All lines from the one with "Portada (41, 96)" through the end of the records below are to be given again exactly, and nothing else.

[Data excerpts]
▽
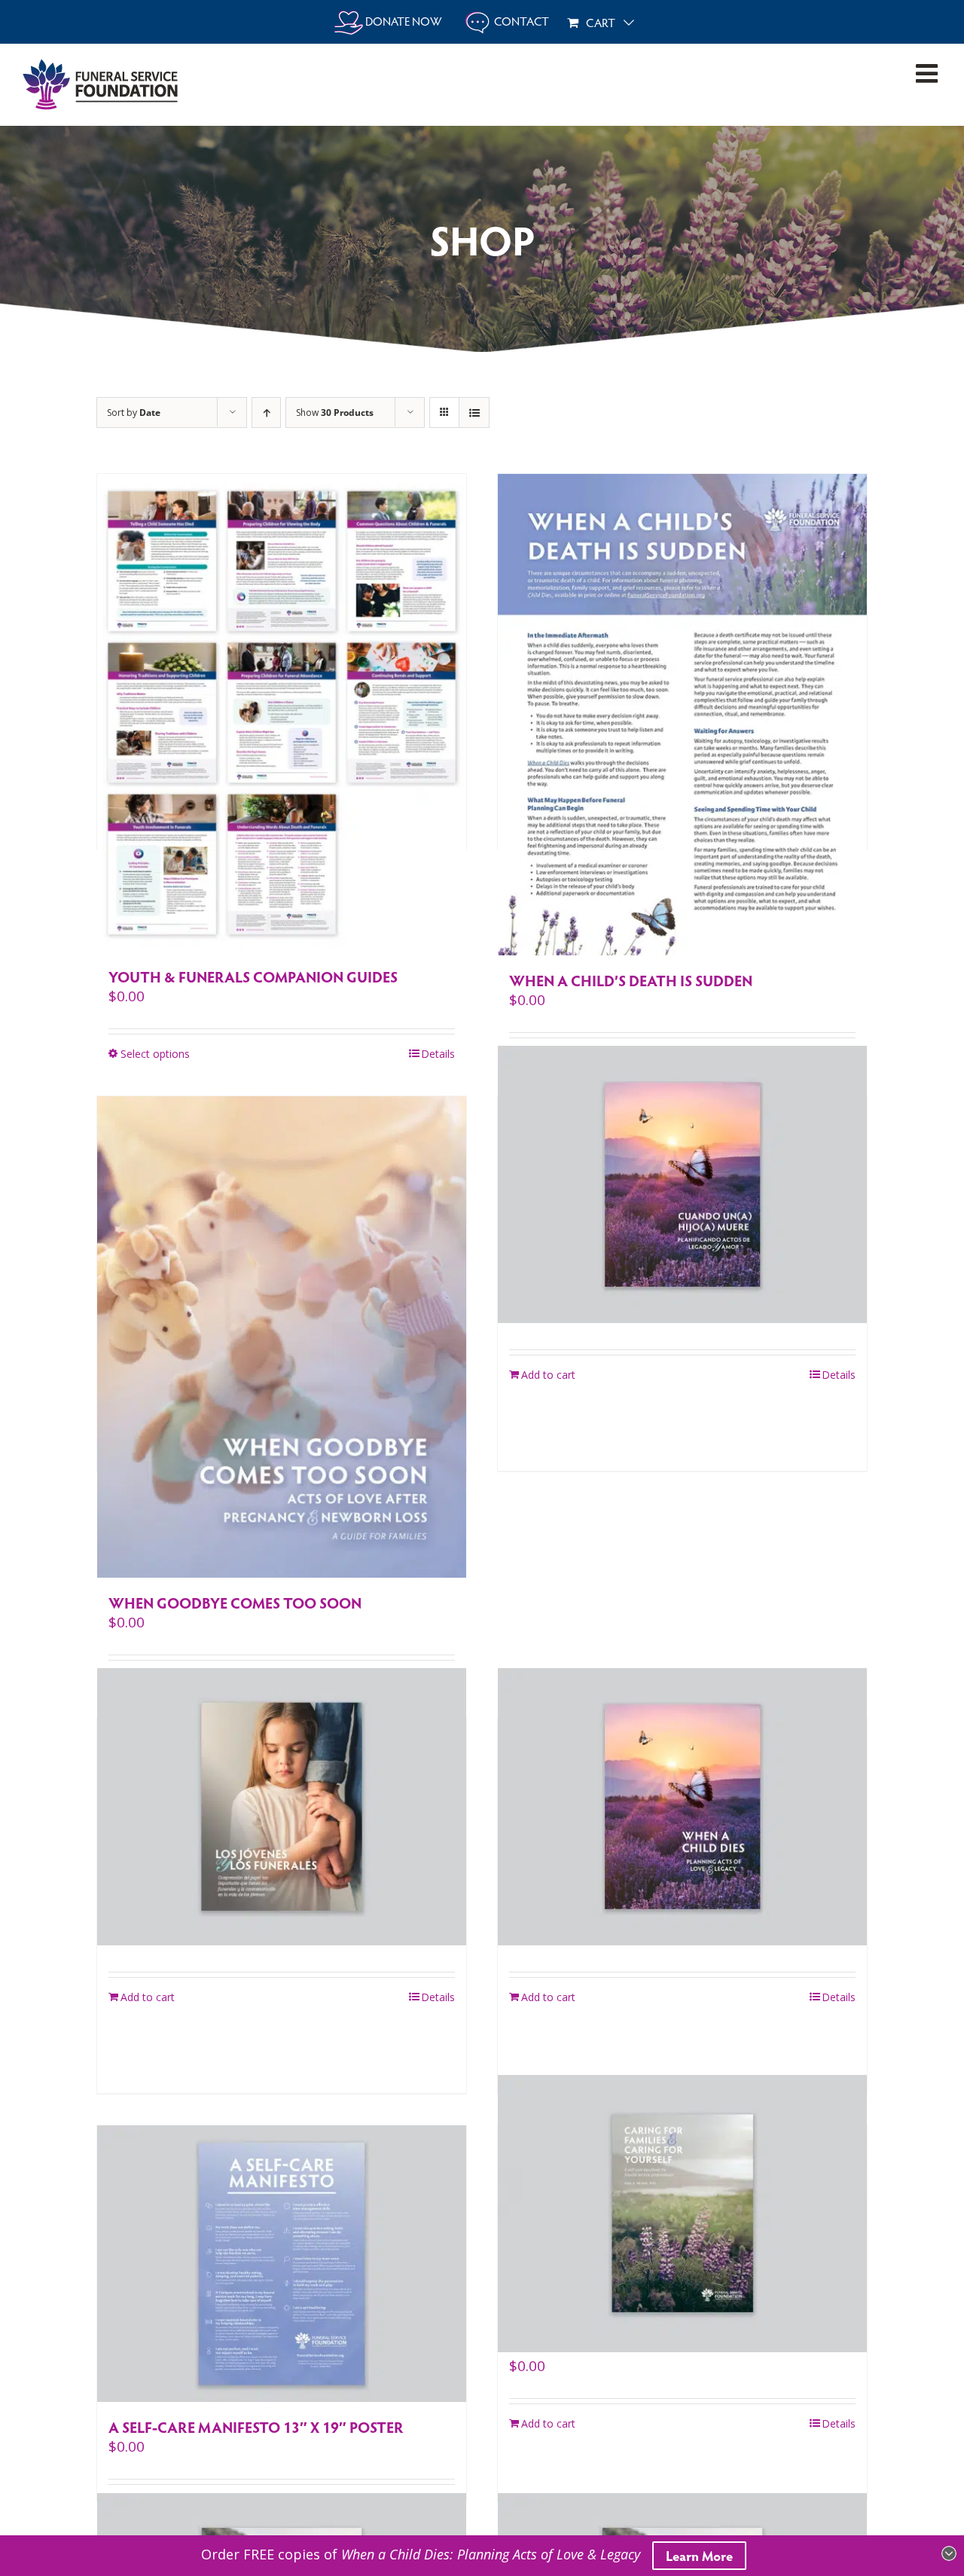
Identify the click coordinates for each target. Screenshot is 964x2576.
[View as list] (474, 412)
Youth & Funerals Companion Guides (253, 976)
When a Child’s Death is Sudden (630, 980)
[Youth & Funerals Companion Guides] (281, 713)
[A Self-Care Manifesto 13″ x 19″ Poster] (281, 2264)
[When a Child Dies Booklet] (682, 1807)
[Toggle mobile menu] (928, 73)
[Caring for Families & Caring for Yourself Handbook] (682, 2213)
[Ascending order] (266, 412)
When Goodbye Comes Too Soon (235, 1602)
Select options (155, 1054)
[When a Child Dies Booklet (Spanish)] (682, 1184)
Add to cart (548, 1374)
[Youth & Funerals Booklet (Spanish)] (281, 1807)
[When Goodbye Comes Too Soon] (281, 1337)
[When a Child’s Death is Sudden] (682, 714)
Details (438, 1054)
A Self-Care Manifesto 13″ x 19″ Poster (256, 2426)
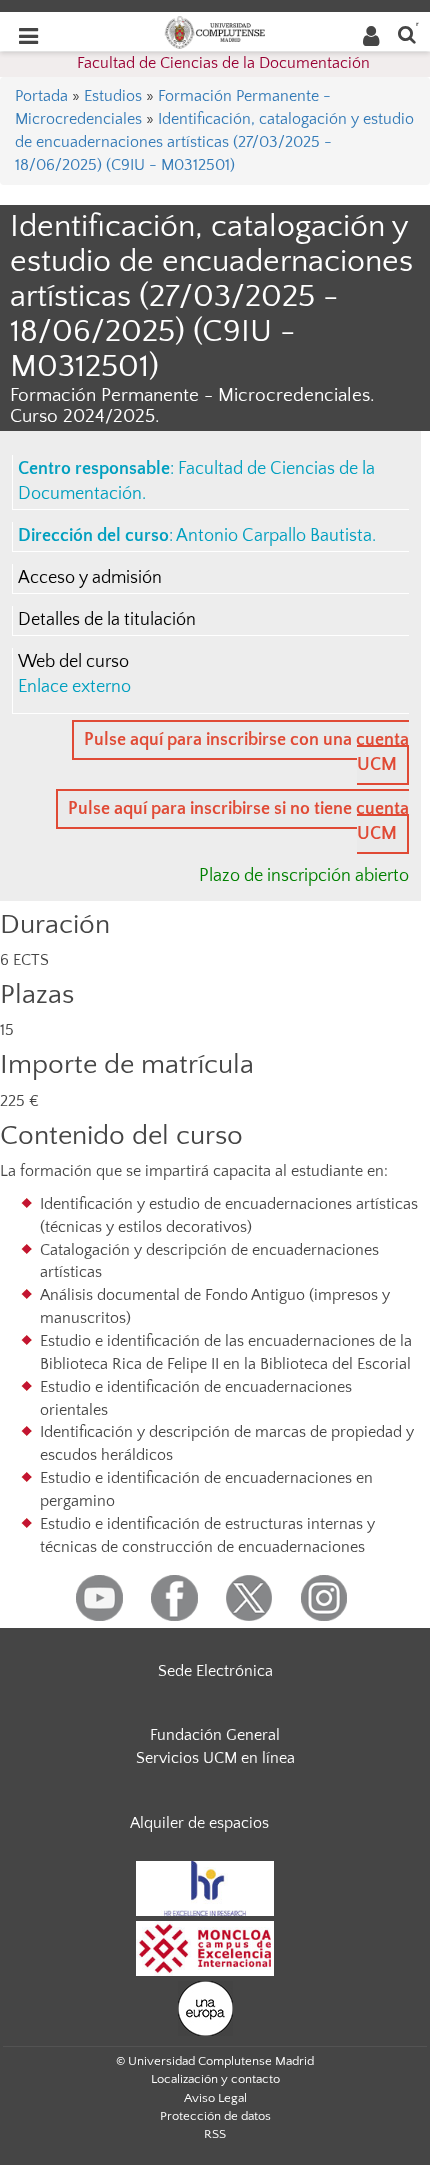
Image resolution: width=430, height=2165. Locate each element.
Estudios (113, 96)
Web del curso (73, 662)
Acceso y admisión (90, 578)
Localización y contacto (215, 2079)
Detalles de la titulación (107, 620)
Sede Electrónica (215, 1671)
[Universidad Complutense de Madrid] (215, 31)
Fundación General (215, 1735)
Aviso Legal (215, 2098)
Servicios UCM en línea (215, 1758)
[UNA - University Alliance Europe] (205, 2007)
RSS (215, 2134)
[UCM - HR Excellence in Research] (205, 1887)
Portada (41, 96)
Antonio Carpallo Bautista (274, 536)
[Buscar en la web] (407, 33)
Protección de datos (215, 2116)
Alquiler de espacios (199, 1823)
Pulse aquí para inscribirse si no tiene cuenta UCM (238, 821)
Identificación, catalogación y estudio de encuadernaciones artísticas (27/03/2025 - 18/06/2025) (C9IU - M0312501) (214, 142)
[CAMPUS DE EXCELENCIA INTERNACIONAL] (205, 1947)
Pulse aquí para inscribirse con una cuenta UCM (246, 752)
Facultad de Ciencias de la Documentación (223, 63)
△
§ Response to this exercise
Portada (41, 96)
Antonio Carpallo Bautista (274, 536)
[Buscar en la web] (407, 33)
Protección de datos (215, 2116)
Alquiler de espacios (199, 1823)
Pulse aquí para inscribirse si no tiene cuenta UCM (238, 821)
Identificación, catalogación y estudio de encuadernaciones artísticas (27/03/2025 - 18/06/2025) (C9IU - M0312501) (214, 142)
[CAMPUS DE EXCELENCIA INTERNACIONAL] (205, 1947)
Pulse aquí para inscribirse con una cuenta UCM (246, 752)
Facultad de Ciencias de la Documentación (223, 63)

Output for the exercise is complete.